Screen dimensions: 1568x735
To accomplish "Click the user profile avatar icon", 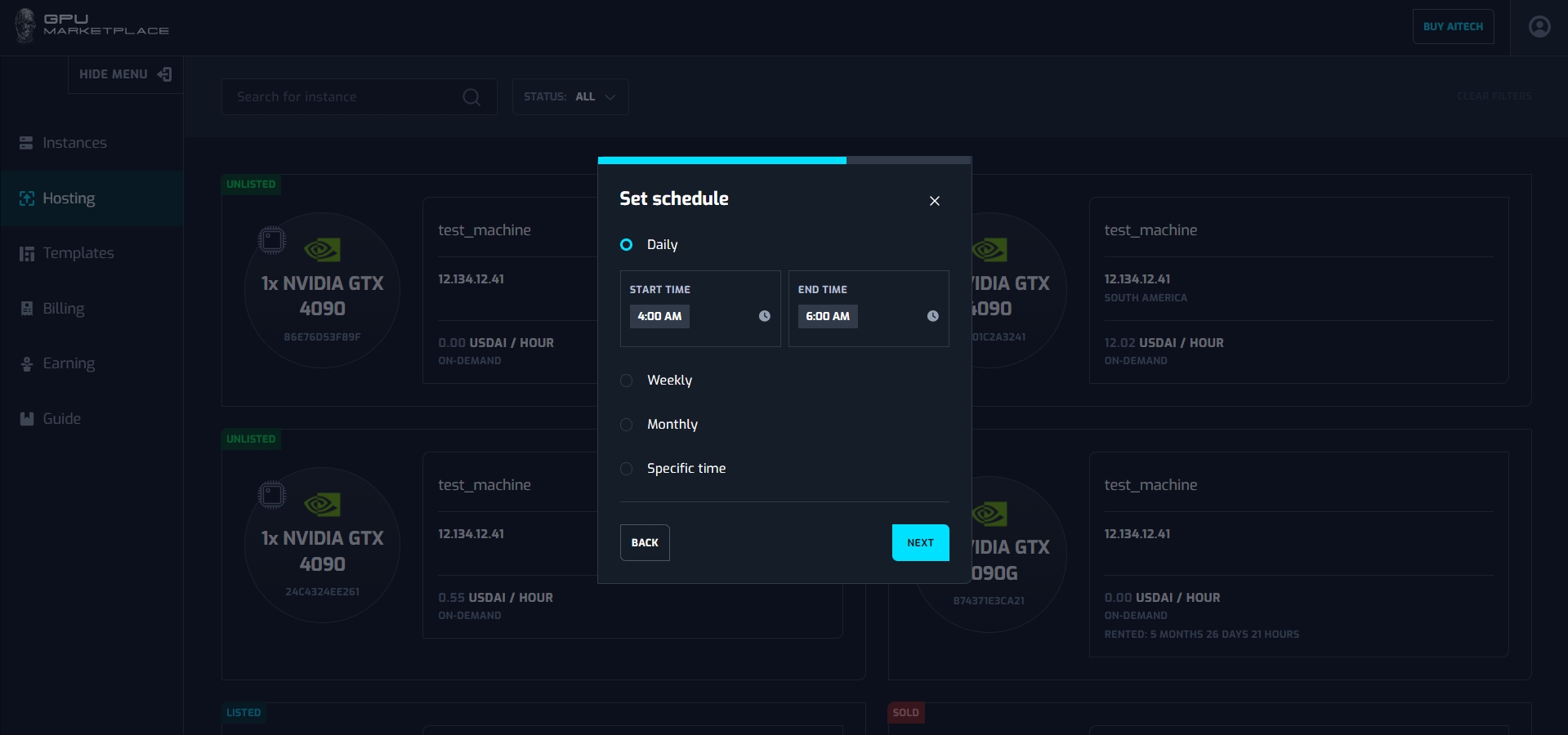I will click(1539, 27).
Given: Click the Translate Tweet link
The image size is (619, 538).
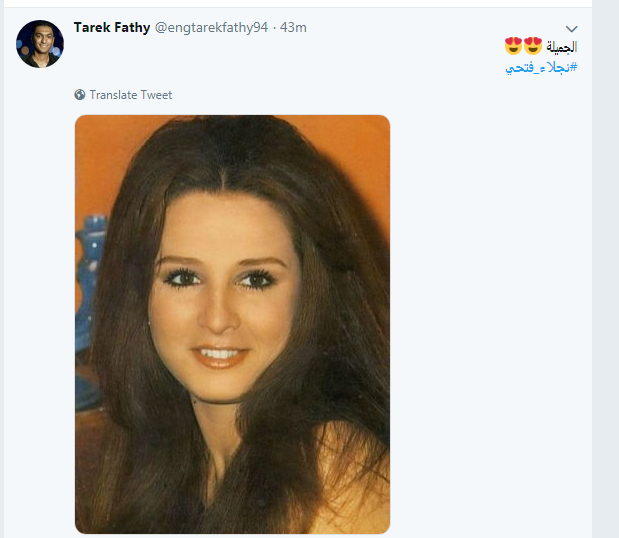Looking at the screenshot, I should tap(131, 95).
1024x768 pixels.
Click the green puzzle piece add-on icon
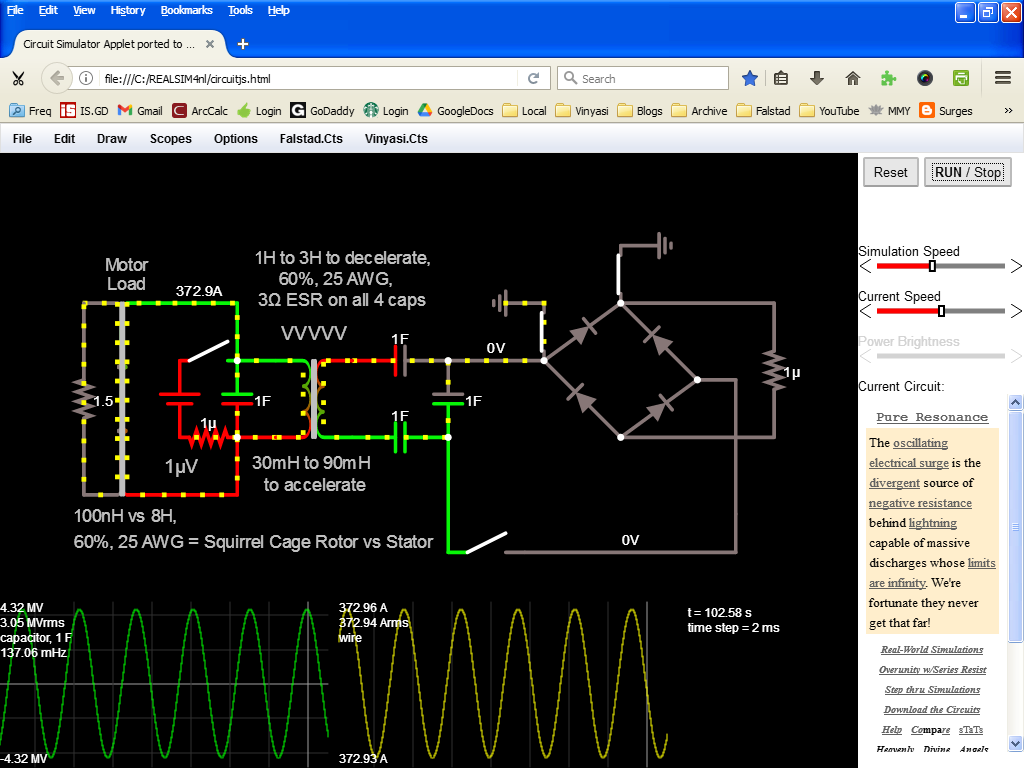click(888, 78)
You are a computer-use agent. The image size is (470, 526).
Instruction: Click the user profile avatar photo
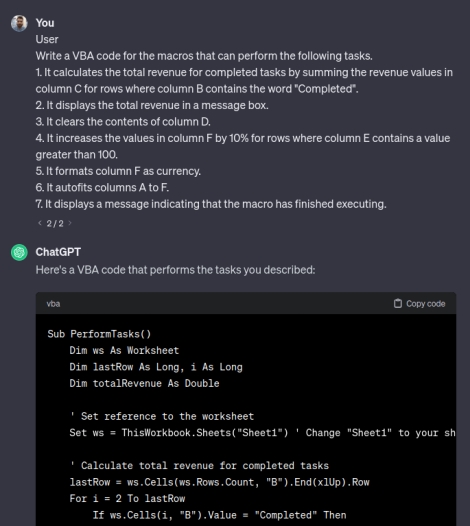point(19,23)
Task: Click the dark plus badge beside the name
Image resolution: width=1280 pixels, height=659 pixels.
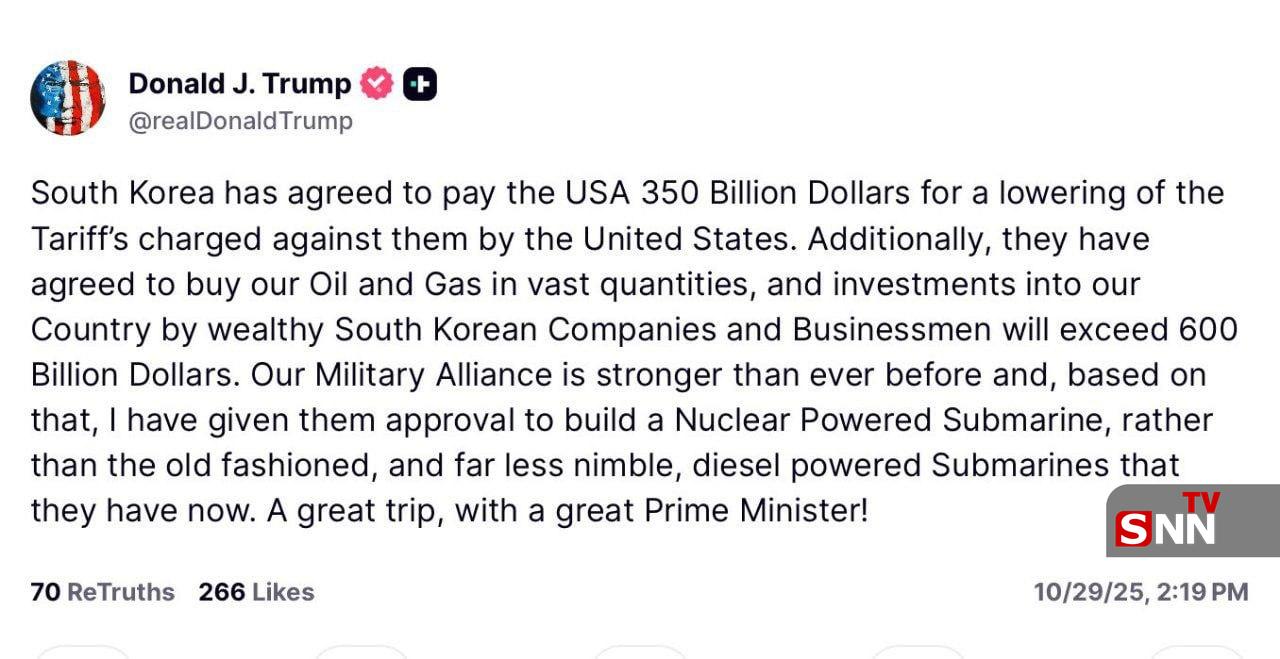Action: coord(420,85)
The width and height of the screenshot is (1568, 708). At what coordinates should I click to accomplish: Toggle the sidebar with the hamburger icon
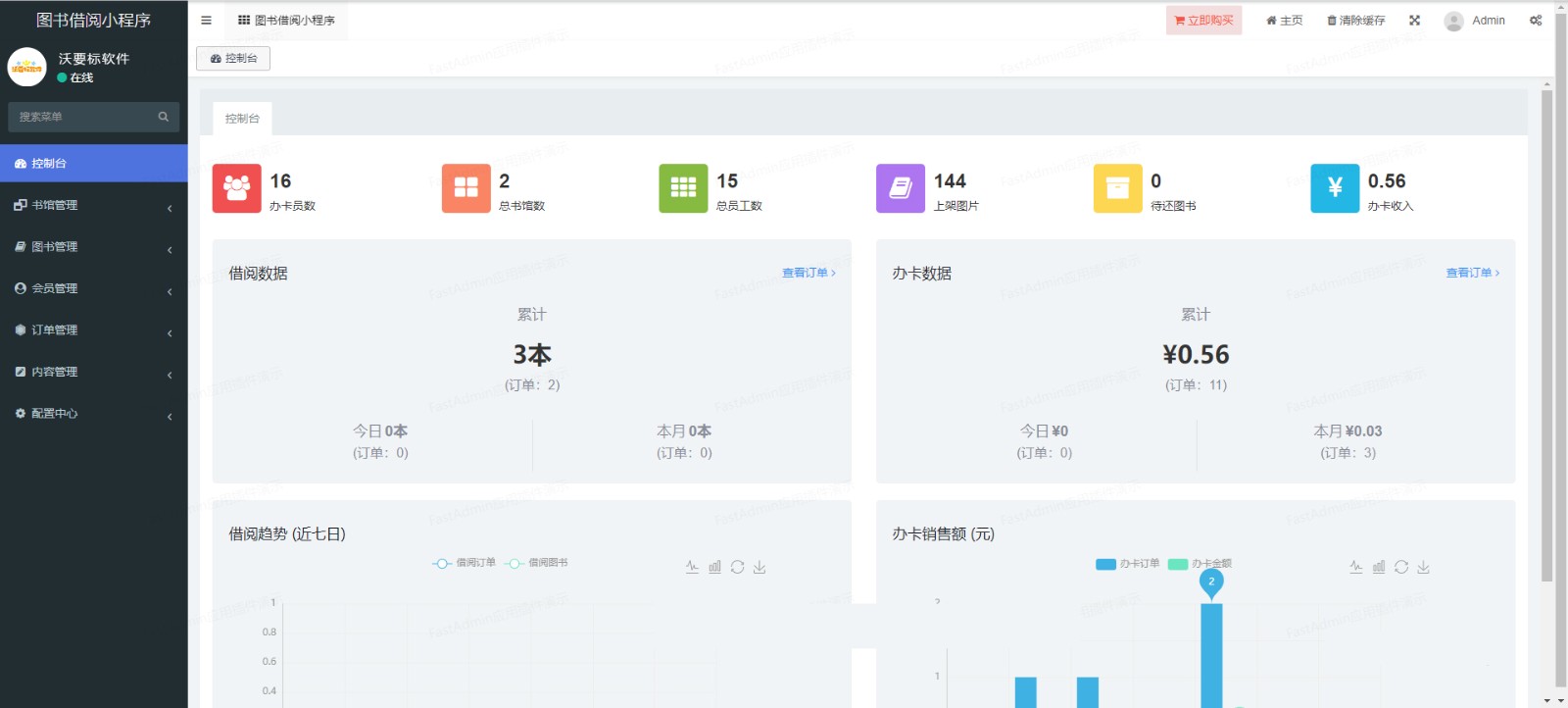pyautogui.click(x=206, y=21)
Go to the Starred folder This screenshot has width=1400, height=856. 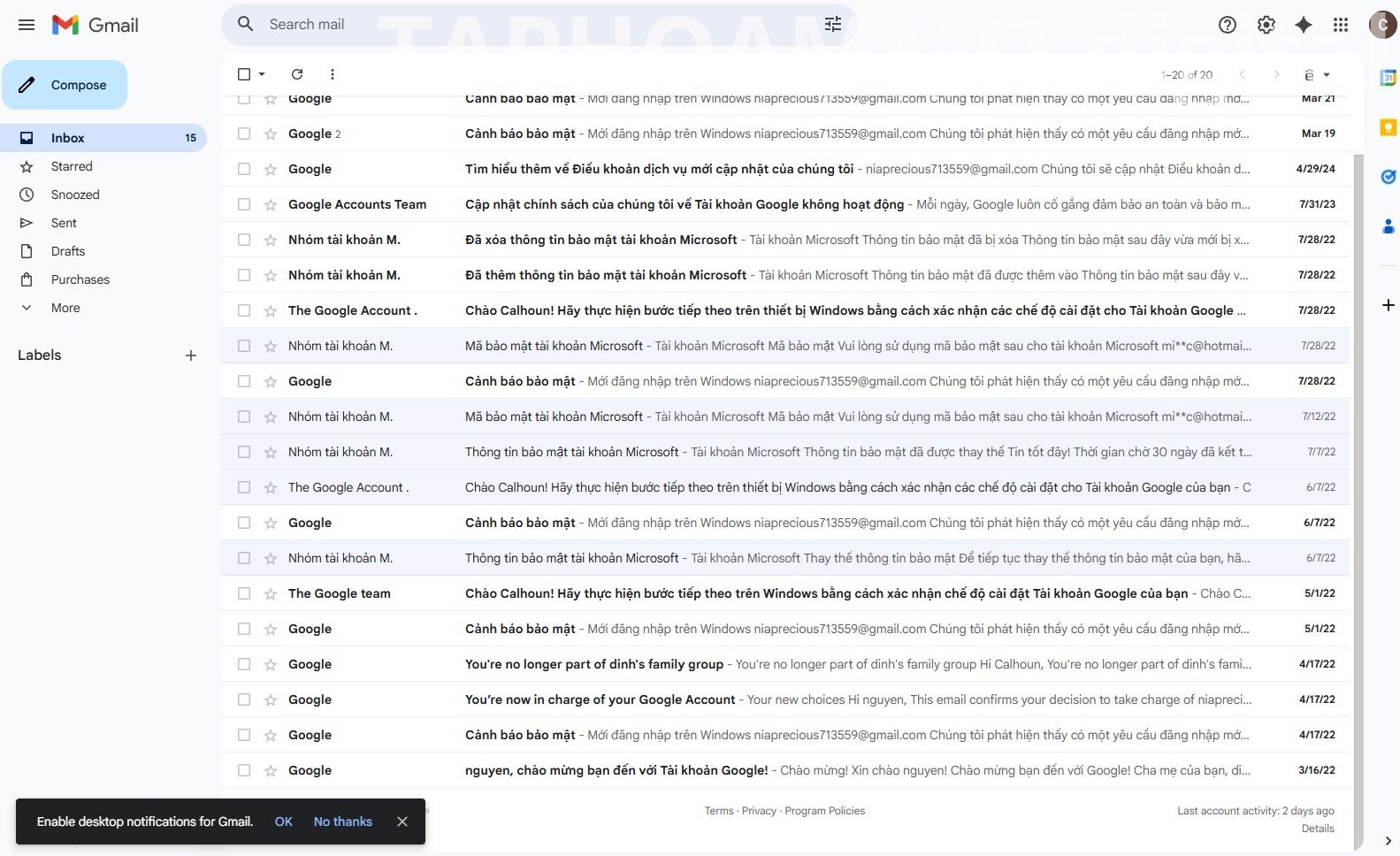tap(72, 166)
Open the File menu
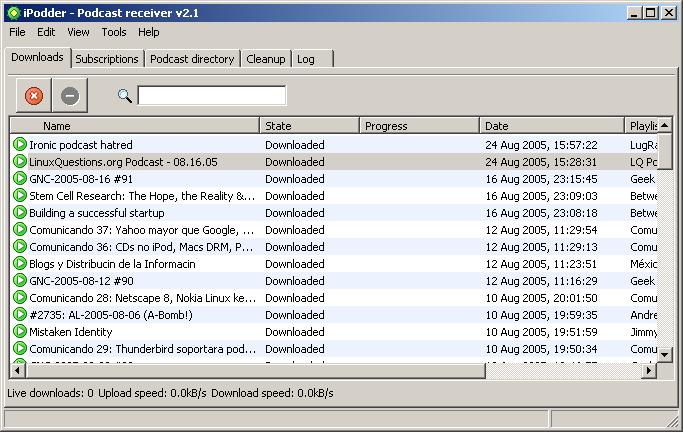The width and height of the screenshot is (683, 432). pos(17,32)
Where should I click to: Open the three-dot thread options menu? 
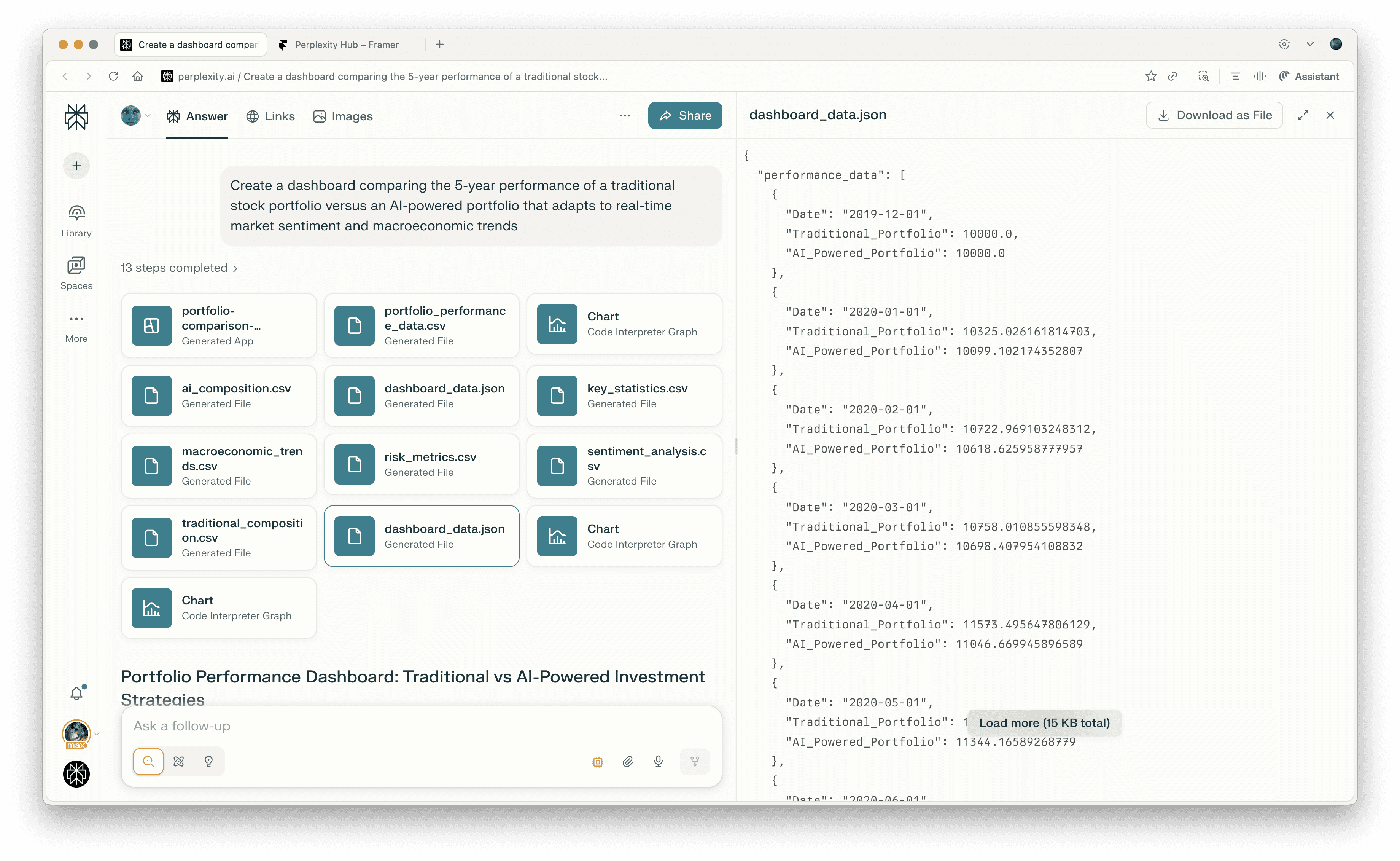coord(624,116)
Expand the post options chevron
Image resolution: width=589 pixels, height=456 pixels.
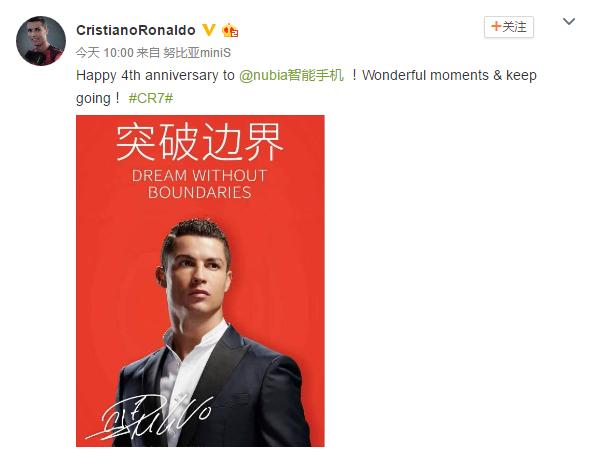pos(569,21)
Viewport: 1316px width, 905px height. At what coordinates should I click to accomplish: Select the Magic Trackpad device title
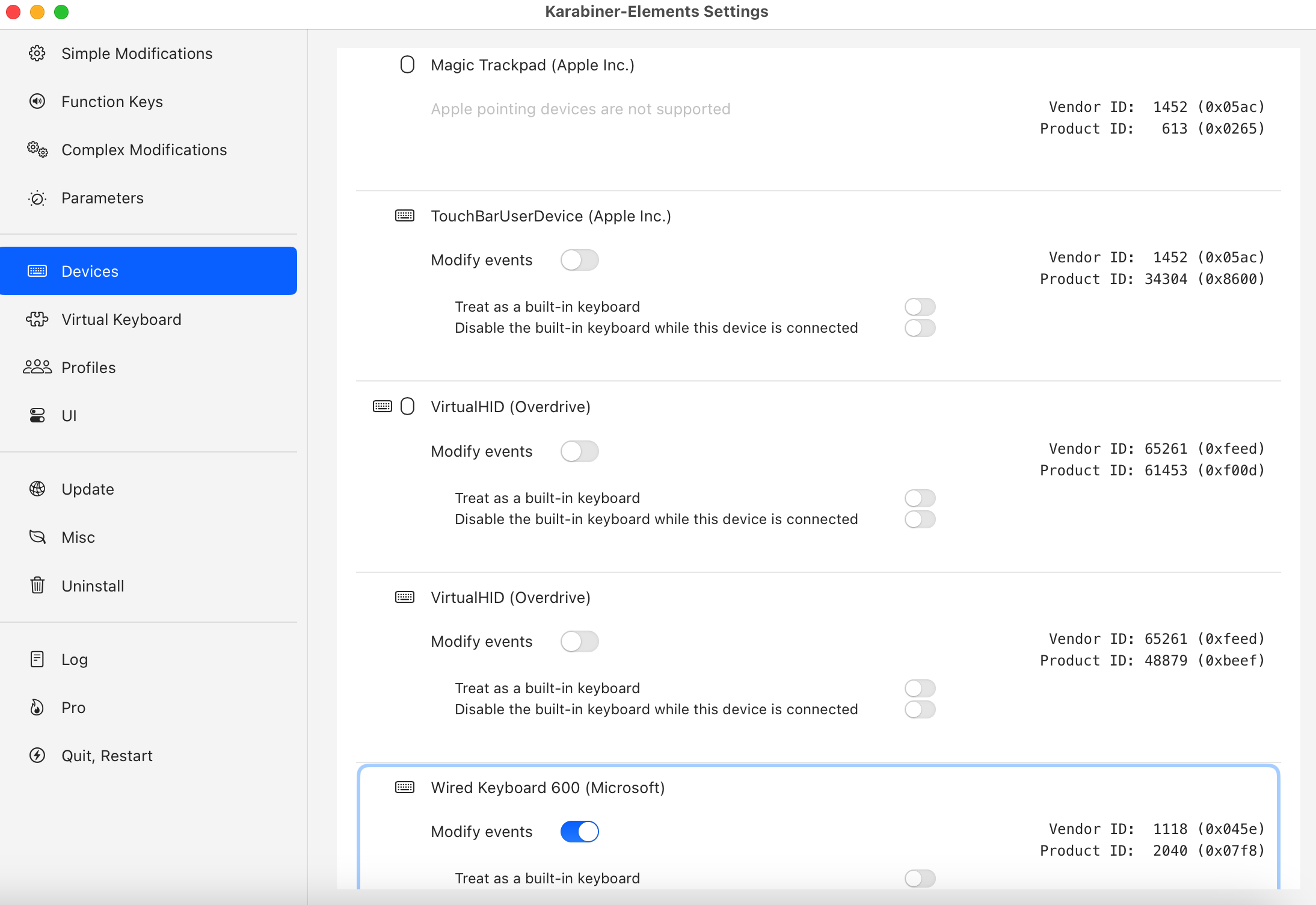point(532,65)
........
> [Task objective]
Rewrite the data as a numbered list, starting from the line containing "Open the File menu" and continuing through the end of the data, with blank lines omitted and the pictures excluded.

> [Solution to this problem]
1. Open the File menu
2. The width and height of the screenshot is (683, 432). pos(17,32)
3. Where should I click to: Open the three-dot thread options menu? 
4. coord(624,116)
5. Expand the post options chevron
6. Image resolution: width=589 pixels, height=456 pixels.
7. pos(569,21)
8. Viewport: 1316px width, 905px height. At what coordinates should I click to accomplish: Select the Magic Trackpad device title
9. point(532,65)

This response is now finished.